This idea of collaboration is something theater and dance companies have also begun to embrace, with largely positive results. In 2009, 11 small-to-midsize cultural institutions in downtown Manhattan found themselves hit especially hard by the recession, and joined together to form the "Lower Manhattan Arts League." When one group had trouble securing a particularly hard-to-obtain grant from American Express, the league applied for the grant together and secured it, divvying up the $100,000 of grant money amongst themselves.

Tania Camargo, executive director of Soho Repertory Theatre Inc., one of the institutions in the League,told Crain's New York that this union is "the best thing to come out of the recession" by far. In fact, her theater had its most profitable year ever as a result of it.

The Watts Village Theater Company in Los Angeles banded together with the L.A County Metropolitan Transportation Authority and the Census Bureau -- of all things -- to produce more "community-specific" work. The managing director of that company, David Mack, told TCG's 2010 Theatre Facts Survey that this union led to revenue and support they'd never seen before.

Other theaters, like Arena Stage in Washington DC, have also seen positive signs. Last year, single-ticket revenue went up 20 percent, according to TCG. Other theaters, like Indiana Repertory Theater and the Oregon Shakespeare Festival, have seen attendance increase in the past few years.

Occupy Museums' Fischer might approve of groups like ArtPrize in Grand Rapids, Michigan, and the Mural Arts Project in Philadelphia. Both are wide-reaching, community-driven organizations that have provided many artists with funding and great opportunities to show their work to thousands of people, while also positively impacting local economies.

'THE ENTHUSIASM AND THE HOPE'

Theater artist Chapman does admit that if there were more grant money for individuals and smaller groups, we would certainly see more experimentation and multimedia work -- the recession doesn't allow much room for "playing" and inhibits rehearsal time. It also makes it hard for most artists to live anywhere close to comfortably. But ultimately he thinks the financial crunches will force artists to defend their ideas more, to really fight for the work they want to produce. And that, he says, can't be a bad thing.

Naturally, Hollywood and Broadway houses are gravitating toward "surer bets," projects that have star names and popular brands attached to them. Such choices can often lead to diminished artistic value. But Hollywood's "Paranormal Activity" franchise was made for barely a dime, and Broadway's "Book of Mormon" has recently broken through the wash of revivals and musicals-adapted-from-films to become one of the biggest hits of the past decade. People still want to see and try new things, especially if they actually feel new and if they're any good.

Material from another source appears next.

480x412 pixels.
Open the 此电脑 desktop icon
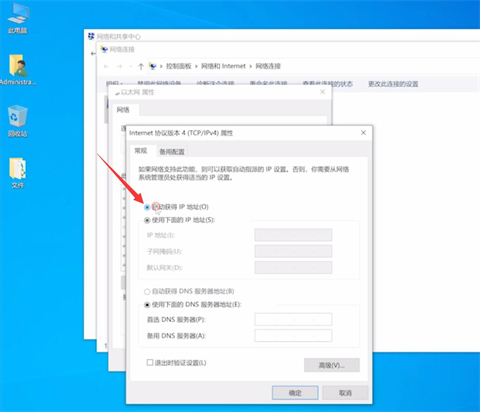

If anything, Americans are generally more interested in artistic pursuits than they've ever been. The Americans for the Arts report states that "the number of Americans who personally participated in an artistic activity -- making art, playing music -- rose 5 percent between 2005 and 2009. During the same period of time, the number of people volunteering for the arts has jumped 11.6 percent."

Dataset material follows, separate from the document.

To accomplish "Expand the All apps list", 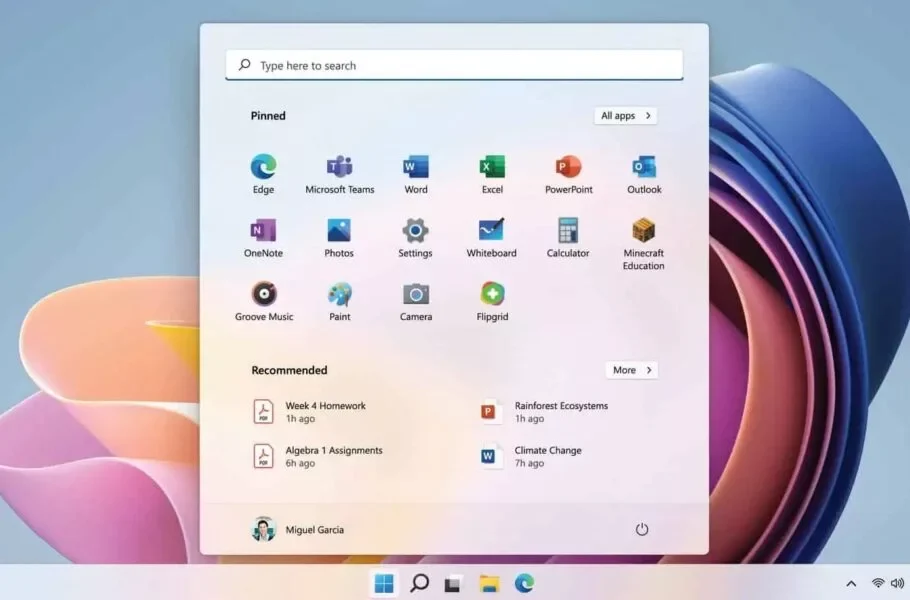I will (625, 116).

In a keynote speech delivered at a conference for arts educators and administrators last year, the longtime nonprofit leader Ben Cameron began by rattling off of a laundry list of the hardships facing artists today: endlessly shrinking endowments, donations, and budgets abound. Yet Cameron ultimately ended up taking an optimistic stance, explaining that in times like these, the role of the artist is even more pressing -- and more immediate -- than ever before. An organization with a mission to bring the arts to the community that it serves will retain that mission, he said, no matter what's happening on Wall Street. It is its duty to continue to fight for it.

"In a time when the world economy is hitting the reset button and the mantra in economic circles now is less 'economic recovery' than 'economic reinvention,' how do we see the present as an invitation in the arts to fundamentally reinvent what we do and how we operate?" Cameron asked.

He certainly didn't have all the answers -- in fact, his speech was mostly peppered with questions -- but he quoted Abraham Lincoln's second inaugural address as a call to arms for his fellow artists and administrators: "As our case is new, so we must think anew and act anew."

Lynch, president of Americans for the Arts, also laments that so many organizations have had to tighten their belts and fight for survival in this current climate. But he has also seen these same organizations doing whatever they can -- whatever is "required," he said -- to "deliver the arts to the people." That is their mission and they are out to achieve it, whether it means drawing thousands to a baseball stadium in Washington DC to watch an opera on a big screen while drinking a beer, or letting local amateur musicians play with a major symphony orchestra.

"People want to learn and they're enthusiastic," he said. "We know what the troubles are, and there are many. But the great news here is the enthusiasm and the hope, and that's what I'm betting on and what I'm investing in."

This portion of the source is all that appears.